:: WORK TASK ::
Whenever a line in the data below includes the string "magnifier", copy it out.
<<<<
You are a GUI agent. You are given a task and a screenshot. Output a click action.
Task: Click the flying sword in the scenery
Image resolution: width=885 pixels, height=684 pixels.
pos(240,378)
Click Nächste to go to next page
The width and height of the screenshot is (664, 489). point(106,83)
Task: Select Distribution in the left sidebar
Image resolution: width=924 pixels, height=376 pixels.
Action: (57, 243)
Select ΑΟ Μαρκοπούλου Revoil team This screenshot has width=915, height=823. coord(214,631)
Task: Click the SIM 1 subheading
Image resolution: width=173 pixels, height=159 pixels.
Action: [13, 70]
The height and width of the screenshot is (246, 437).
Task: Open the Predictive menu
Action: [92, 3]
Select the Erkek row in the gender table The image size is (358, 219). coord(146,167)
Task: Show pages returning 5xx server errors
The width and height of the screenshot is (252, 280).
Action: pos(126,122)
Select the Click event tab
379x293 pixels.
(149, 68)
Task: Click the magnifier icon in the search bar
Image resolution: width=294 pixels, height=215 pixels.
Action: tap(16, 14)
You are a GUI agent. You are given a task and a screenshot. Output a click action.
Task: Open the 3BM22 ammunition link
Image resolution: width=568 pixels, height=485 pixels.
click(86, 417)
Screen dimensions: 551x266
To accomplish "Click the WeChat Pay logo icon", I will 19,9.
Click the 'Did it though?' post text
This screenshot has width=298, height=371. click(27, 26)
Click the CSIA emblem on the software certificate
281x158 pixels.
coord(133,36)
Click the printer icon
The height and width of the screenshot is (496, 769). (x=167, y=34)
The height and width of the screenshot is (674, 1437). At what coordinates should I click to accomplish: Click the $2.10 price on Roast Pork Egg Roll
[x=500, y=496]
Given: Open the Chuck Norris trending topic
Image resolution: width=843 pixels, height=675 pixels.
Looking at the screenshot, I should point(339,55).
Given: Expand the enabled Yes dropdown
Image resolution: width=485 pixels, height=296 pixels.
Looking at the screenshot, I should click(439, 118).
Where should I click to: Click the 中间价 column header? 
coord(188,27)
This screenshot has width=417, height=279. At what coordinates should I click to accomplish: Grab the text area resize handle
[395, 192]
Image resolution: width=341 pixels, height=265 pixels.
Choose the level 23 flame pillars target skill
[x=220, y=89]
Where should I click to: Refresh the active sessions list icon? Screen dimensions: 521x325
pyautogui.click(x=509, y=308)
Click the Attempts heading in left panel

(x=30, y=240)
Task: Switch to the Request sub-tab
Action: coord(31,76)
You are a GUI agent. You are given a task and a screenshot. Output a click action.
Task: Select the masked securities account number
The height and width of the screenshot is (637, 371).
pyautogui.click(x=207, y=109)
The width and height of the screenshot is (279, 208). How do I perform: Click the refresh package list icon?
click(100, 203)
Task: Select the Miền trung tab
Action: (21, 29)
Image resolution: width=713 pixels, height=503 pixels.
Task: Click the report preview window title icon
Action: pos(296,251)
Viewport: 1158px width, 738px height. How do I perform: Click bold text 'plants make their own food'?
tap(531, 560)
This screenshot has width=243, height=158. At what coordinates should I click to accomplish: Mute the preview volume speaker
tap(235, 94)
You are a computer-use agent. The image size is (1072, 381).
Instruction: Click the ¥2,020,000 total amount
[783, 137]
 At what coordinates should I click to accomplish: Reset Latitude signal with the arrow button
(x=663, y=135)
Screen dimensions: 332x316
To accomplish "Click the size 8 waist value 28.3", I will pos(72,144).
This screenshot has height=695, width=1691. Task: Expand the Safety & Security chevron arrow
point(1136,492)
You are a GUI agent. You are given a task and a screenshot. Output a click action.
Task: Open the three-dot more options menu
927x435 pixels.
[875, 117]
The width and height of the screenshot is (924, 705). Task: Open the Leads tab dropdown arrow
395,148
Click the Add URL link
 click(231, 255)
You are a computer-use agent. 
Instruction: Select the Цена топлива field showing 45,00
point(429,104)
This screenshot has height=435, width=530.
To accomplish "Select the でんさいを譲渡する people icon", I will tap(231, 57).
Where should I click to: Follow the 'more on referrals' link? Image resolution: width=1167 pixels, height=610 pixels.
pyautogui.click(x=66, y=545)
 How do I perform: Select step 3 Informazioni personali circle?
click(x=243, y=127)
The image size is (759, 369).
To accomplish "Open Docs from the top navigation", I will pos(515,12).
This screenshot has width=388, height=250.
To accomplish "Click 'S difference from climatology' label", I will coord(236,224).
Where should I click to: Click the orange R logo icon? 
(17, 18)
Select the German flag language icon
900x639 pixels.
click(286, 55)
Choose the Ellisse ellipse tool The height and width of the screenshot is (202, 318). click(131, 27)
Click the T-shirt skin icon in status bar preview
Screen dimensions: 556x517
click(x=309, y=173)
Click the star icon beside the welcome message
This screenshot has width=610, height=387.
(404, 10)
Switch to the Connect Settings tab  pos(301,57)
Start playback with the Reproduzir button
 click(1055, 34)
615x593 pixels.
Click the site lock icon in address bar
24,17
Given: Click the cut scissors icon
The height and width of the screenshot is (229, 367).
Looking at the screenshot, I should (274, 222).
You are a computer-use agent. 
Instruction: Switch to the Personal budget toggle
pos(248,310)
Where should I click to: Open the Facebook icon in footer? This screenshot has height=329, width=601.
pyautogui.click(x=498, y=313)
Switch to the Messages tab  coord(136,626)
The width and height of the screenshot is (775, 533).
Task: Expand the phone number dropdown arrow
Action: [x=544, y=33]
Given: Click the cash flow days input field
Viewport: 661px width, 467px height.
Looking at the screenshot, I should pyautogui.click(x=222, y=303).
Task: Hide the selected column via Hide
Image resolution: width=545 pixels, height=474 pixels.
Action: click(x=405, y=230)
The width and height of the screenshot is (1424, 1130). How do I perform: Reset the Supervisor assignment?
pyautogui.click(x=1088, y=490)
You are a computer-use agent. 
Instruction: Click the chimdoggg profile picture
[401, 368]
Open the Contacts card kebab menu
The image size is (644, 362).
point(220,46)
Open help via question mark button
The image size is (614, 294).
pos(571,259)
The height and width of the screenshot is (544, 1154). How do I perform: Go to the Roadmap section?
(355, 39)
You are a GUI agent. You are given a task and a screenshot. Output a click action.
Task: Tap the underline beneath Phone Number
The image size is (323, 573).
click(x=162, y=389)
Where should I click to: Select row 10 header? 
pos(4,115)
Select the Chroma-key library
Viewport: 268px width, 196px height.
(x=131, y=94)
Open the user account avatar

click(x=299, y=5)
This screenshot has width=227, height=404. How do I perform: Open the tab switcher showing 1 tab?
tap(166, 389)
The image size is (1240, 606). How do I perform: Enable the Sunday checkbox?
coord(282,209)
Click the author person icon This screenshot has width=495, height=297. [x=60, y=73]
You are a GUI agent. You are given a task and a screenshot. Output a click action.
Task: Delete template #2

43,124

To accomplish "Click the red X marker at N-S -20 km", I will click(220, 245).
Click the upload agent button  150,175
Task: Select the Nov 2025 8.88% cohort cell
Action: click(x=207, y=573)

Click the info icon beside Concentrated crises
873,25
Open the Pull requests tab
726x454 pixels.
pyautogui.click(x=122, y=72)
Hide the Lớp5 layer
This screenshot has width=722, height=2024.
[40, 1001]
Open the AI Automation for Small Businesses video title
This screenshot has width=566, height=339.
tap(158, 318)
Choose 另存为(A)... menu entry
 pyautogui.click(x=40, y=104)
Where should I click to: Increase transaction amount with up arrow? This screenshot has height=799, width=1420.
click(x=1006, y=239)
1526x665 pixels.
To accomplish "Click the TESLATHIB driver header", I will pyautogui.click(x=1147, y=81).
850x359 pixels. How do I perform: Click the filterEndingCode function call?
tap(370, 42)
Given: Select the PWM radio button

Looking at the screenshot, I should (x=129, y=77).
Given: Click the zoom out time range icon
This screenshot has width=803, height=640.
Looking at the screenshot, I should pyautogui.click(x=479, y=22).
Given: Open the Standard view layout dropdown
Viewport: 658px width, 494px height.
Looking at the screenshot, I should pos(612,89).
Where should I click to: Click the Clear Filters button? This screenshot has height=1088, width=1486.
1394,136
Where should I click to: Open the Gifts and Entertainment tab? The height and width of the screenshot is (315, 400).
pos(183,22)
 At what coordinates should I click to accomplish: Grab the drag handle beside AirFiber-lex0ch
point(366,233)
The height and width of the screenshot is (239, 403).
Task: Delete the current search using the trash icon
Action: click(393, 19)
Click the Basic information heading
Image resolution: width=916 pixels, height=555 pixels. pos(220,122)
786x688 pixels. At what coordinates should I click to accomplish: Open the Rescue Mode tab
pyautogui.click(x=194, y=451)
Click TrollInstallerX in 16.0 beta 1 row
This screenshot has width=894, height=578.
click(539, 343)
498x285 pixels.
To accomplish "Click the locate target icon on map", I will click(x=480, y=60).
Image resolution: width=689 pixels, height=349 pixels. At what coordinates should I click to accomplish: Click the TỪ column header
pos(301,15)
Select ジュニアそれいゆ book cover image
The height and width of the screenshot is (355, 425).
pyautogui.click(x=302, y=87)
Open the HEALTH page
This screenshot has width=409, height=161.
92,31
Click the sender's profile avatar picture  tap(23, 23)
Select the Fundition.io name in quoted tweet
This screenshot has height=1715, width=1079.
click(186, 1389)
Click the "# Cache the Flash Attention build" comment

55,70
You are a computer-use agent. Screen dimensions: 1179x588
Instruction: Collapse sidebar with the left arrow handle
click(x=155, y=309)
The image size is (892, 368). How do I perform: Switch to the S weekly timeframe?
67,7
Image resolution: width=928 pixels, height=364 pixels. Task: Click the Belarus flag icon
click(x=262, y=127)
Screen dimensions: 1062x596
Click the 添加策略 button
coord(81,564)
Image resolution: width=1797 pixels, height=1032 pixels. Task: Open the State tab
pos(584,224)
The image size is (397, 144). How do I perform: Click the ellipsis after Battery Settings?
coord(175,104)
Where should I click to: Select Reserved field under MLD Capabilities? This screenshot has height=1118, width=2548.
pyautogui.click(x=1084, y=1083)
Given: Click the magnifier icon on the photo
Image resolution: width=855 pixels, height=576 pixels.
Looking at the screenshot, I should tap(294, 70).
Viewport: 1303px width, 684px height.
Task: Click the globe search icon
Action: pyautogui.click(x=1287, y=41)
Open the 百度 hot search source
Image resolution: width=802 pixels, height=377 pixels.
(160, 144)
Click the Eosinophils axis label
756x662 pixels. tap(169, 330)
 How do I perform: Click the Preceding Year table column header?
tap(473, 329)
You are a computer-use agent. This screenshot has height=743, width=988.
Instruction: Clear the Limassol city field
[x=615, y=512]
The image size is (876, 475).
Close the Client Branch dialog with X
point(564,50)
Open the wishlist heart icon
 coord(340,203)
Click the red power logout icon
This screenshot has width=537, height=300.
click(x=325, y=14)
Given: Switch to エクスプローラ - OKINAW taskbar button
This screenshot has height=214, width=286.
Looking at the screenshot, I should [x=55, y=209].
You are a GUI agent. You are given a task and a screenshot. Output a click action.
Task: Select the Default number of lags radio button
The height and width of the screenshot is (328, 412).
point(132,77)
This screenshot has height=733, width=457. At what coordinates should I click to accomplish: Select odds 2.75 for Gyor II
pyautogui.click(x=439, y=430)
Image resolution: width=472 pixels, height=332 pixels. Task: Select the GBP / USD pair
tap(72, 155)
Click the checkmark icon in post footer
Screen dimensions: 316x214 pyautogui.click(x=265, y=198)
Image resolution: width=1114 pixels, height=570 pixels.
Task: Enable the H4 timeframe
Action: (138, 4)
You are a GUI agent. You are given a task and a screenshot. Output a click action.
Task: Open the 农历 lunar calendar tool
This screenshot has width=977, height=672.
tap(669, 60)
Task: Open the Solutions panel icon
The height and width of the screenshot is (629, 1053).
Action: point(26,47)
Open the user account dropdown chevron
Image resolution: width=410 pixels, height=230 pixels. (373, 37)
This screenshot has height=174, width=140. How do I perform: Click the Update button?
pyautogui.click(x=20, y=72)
>>>>
:: ANSWER TO THIS TASK ::
Task: Click the magnifier icon in the search bar
Given: Click the magnifier icon on the photo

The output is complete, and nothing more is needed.